LAUF — Heute vor 500 Jahren hat Martin Luther seine 95 Thesen an die Kirchentür von Wittenberg genagelt und damit die evangelische Kirche begründet. Zum großen Reformationsjubiläum betrachtet der Laufer Stadtpfarrer Jan-Peter Hanstein für die Pegnitz-Zeitung den Reforma­tor unter zwei Aspekten: 1. Was würde Luther heute tun“ und 2. „Würde Luther etwas anders machen? Aus der Sicht eines katholischen Pfarrers betrachtet Dekan Stefan Alexander von St. Otto in Lauf den Reformator Martin Luther für die Pegnitz-Zeitung.

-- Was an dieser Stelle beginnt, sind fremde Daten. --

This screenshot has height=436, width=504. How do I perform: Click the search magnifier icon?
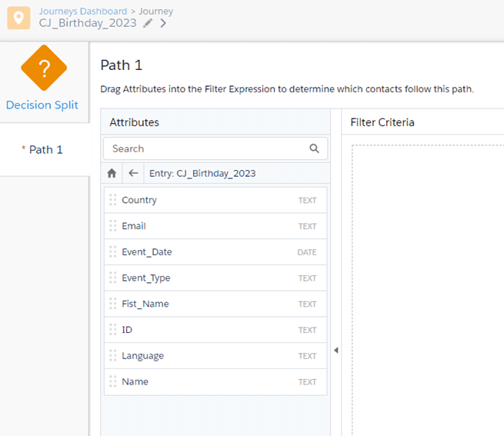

1. Wenn Luther heute leben würde, was würde er tun?
„Am meisten staunen würde Luther über unsere Demokratie und die Jahrzehnte des Friedens und Wohlstands eines geeinten Deutschlands mitten in Europa. Davon konnte er in seiner Zeit der Fehden und Warlords von Kleinststaaten nicht einmal träumen.

Jan Peter Hanstein. | Foto: PZ-Archiv2017/10/Jan-Peter-Hanstein-Pfr-Lauf.jpg

Als erstes würde er sich mit Paulus (1. Kor 3,4-5) gegen die Bezeichnung unserer Kirche als „lutherisch“ wenden. Er wollte nur das Evangelium verkünden, nicht sich selbst. Viele Kirchen im Ausland nennen sich deshalb „Evangelische Kirche CA“, das ist die Kirche augsburgischen Bekenntnisses von 1530. Deshalb feiern wir auch kein Lutherjahr, sondern das „Reformationsjubiläum“.

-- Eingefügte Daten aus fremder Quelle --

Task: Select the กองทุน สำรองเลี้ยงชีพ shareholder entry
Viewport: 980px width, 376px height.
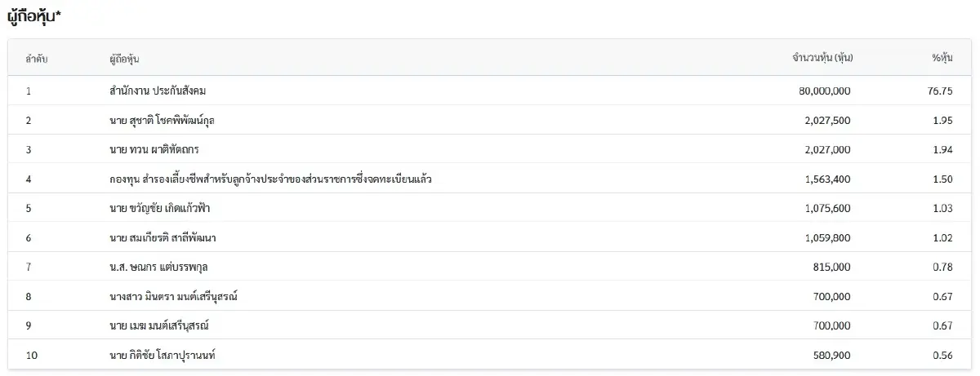Action: point(270,179)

Aber wir brauchen anscheinend Identitätsfiguren. An dem Menschen Luther sich zu orientieren ist aber auch eine große Schwäche und Begrenzung im Vergleich zu seiner Botschaft.

Wenn Luther heute leben würde, würde er sich über die unglaubliche Vielfalt der Konfessionen und Religionen freuen. Ich glaube, er sähe keinen theologischen Grund mehr, die eine Kirchentrennung rechtfertigt und wäre ein universal denkender, ökumenischer Theologe.

Luther würde bloggen

Luther würde die neuen Medien gekonnt und umfassend nutzen. Die Gesamtausgabe seiner Werke, die sog. „Weimarana“ umfasst 120 Druckseiten pro Tag seines Lebens von 1517 bis 1546! Er war ein unvergleichbarer kreativer multimedialer Vulkan. Er schrieb Briefe, Reden, Predigten, Broschüren, übersetzte die Bibel, verfasste Lehrpläne und Katechismen, dichtete Lieder und komponierte zu seinem Lautenspiel, entwarf Kirchenordnungen und schätzte die Malerei und Druckkunst.

Heute wäre er ein millionenfach erfolgreicher Superstar des Internets auf der Höhe der Zeit, ein Meister des Verständlichen und der Provokation, ein Youtuber und Blogger, erreichbar über alle Kanälen des Internets und bliebe dabei so geachtet als Intellektueller wie umstritten als Kirchenleitender.“

2. Was würde Luther im Rückblick anders machen?
„Die prophetische Gabe der Vorhersage ist eine Strafe Gottes, die Luther glücklicherweise nicht gegeben wurde. Aber er meinte wie viele andere, dass die meisten Endzeit-Prophezeiungen, die Jesus Christus und die Apostel gegeben hatten, in seinen Tagen erfüllt wurden und dass deshalb das Ende nahe war.

Luther in seiner Zeit

Die Welt war zu seiner Zeit nur 5500 Jahre alt und würde vielleicht noch 100 Jahre existieren. Es gab einfach keinen Zeithorizont einer Vergangenheit und Zukunft von Millionen und Milliarden von Jahren, wie wir uns heute das vorstellen. Luther reagierte und handelte ganz in seiner Gegenwart mit einem historisch unverstellten Zugang zur Zeit Jesu durch seine Deutung der Heiligen Schriften.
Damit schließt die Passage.